مجله دانشکده پزشکی اصفهان (Mar 2012)
Development of Bioadhesive Chitosan Gels for Topical Delivery of Lidocaine
Abstract
Background: Lidocaine (LC) is a local anesthetic agent. The aim of this study is the prolonging of the anesthetic effect of this drug for transdermal delivery. Methods: LC hydrochloride gels were prepared with three different molecular weights (MW) and concentrations of chitosan. Lecithin was used as permeation enhancer. Viscosity, bioadhesion, drug release from synthetic membranes, drug permeation through the biological barrier (rat skin) and antinociceptive effect of gels were studied. Increasing the concentration of chitosan caused a decrease in the bioadhesion.
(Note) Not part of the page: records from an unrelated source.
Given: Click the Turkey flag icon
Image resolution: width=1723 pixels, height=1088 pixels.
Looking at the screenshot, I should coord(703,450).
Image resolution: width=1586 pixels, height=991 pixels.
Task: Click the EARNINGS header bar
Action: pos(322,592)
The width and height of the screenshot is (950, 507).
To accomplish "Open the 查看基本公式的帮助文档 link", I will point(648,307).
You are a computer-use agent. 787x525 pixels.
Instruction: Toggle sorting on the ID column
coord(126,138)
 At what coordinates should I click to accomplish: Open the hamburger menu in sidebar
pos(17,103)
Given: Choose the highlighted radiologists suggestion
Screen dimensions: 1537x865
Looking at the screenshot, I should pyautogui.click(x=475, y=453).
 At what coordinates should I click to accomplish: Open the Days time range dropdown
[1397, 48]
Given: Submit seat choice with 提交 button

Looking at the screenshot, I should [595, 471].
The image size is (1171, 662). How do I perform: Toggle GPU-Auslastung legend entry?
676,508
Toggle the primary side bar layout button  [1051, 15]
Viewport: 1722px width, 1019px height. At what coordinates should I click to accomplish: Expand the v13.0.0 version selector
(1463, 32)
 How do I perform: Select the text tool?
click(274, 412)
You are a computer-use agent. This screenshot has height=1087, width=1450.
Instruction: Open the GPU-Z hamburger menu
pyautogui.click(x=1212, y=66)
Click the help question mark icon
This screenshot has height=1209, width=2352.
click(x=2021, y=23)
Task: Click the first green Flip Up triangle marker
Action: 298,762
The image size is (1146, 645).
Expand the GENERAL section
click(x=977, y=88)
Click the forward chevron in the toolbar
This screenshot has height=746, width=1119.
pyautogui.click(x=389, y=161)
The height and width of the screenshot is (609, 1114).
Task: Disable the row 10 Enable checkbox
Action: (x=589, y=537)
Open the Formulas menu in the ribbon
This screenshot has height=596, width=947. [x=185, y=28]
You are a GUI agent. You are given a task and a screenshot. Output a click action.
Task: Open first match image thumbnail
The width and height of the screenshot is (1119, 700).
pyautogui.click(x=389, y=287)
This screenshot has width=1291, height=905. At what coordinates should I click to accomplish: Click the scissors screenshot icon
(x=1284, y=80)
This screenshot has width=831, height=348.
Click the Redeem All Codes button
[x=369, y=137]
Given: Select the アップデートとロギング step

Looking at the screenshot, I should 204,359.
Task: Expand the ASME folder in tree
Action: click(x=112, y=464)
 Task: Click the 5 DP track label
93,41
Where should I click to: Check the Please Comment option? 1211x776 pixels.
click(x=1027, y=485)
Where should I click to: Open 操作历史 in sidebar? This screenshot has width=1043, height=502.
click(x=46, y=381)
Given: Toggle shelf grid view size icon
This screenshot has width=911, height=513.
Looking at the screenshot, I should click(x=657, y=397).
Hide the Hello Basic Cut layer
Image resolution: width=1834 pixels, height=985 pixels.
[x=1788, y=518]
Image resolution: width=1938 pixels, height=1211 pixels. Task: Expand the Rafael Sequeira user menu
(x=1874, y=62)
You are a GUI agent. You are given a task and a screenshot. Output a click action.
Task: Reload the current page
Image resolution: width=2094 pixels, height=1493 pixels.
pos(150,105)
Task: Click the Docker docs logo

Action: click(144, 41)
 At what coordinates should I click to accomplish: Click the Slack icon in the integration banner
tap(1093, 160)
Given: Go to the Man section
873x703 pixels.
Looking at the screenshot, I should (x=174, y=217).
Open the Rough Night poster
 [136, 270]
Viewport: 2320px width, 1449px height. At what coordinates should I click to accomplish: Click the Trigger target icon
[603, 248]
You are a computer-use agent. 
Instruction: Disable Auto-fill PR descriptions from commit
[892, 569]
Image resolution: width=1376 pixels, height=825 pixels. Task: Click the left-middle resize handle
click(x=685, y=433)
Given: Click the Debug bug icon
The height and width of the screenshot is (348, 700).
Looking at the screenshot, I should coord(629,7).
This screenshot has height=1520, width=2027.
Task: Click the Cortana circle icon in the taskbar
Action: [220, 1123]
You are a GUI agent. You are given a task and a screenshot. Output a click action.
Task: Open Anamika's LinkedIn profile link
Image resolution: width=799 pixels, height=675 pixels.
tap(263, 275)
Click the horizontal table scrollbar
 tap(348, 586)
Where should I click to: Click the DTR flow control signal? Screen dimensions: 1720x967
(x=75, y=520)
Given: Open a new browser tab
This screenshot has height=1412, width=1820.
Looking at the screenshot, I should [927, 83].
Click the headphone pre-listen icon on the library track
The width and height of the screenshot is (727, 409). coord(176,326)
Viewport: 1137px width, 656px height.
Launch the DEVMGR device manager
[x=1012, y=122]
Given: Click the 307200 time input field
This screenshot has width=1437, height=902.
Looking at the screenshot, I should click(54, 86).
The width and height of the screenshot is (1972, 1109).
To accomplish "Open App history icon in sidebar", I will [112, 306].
Findings: Studing drug release in gels showed that increasing the concentration and MW of chitosan caused an increase in the amount, extent, and rate of influx of the drug. This is probably due to the increase in repulsive forces between LC and chitosan cations. The flux of the drug through the rat skin was higher for 3% high MW chitosan gel (H3) compared to the standard gel. LC was effective topically in hind paw formalin assay. It was most active immediately after its administration. The analgesic activity of LC in H3 gel could cover the duration of the formalin nociception. The maximal response of LC in comparable doses of H3 and standard gel was about 52% and 36% analgesia in the second phase, respectively compared to the control group. Conclusion: The higher response of the H3 gel may be attributed to the bioadhesive effect of the chitosan base and the higher concentrations of LC compared to the standard gel.